On its way to be a smash hit.
I have not yet been to see it but clearly The King's Speech is on its way to be a smash hit.  Readers of this blog will want to know that Drapers' Hall substitutes for Buckingham Palace, as it has done in a number of other films.  There is an agreable symmetry in this as George VI was an honorary freeman of the Company. 

The filming was quite recent and only took a weekend with a follow-up day to tidy up loose ends.

Some publicity material for Agent Cody Banks 2: Destination London
Another recent film was Agent Cody Banks 2: Destination London.  Try Wikipedia if you want a resume of the plot but in summary it is about a 15 year old who joins the CIA and has adventures.   In Cody Banks 2 the Livery Hall is the locale for a great dinner - the finale of the film.

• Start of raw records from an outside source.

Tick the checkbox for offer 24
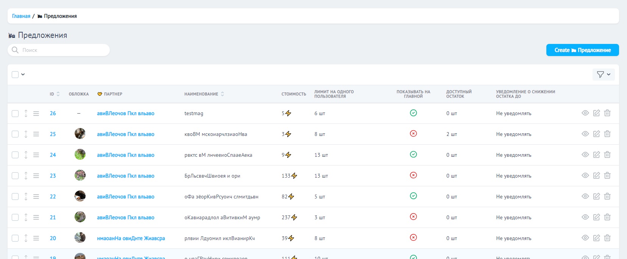627x259 pixels. pyautogui.click(x=15, y=155)
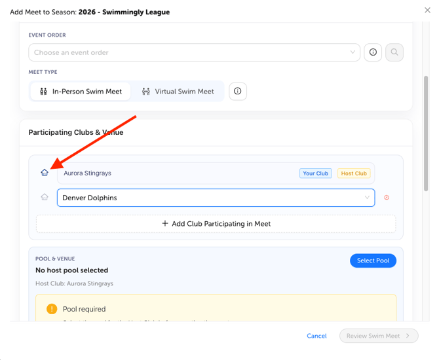The image size is (439, 360).
Task: Click the event order info icon
Action: tap(373, 52)
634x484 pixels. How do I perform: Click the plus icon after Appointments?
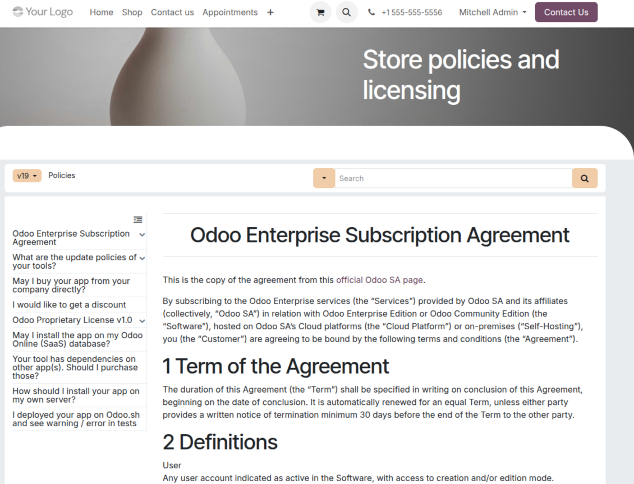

A huge number of extras were dressed as ambassadors, generals, clergymen.  The sight of actors in their full costume taking a surreptitious fag in Throgmorton Avenue was an arresting sight.

Probably one of the most interesting developments in recent times has been the search by Bollywood for locations outside India.  Those who have sat for hours on buses in India with a worn out video screeching away will recall that twenty years ago Kashmir or Kerala were deemed highly exotic locations.  Today Bollywood reflects a much more widely travelled Indian public and also the realities of worldwide distribution. 

Locations in Britain are now popular.  Loch Lomond is apparently at the top of the list but the Hall has also featured.  Quite how the plots are structured remains a mystery.  Most are largely episodic with the hero and heroine singing a duet to be joined by a mass of singers and dancers that is followed by yet another unexplained scene change with more singing and dancing.  Great escapist stuff. 


One of the recent Bollywood films that used the Hall was Veer, the Epic Story of a Warrior veer.erosentertainment.com/ which was memorably described by Frank Lovece in Film Journal International on the lines that 'Bollywood fans more accustomed to modern-day musical romances or stylish crime thrillers will be pleasantly surprised to find a period piece that's more Xena: Warrior Princess than A Passage to India.' Go enjoy!

Back to The King's Speech, I hope it will do well at the Oscars shortly.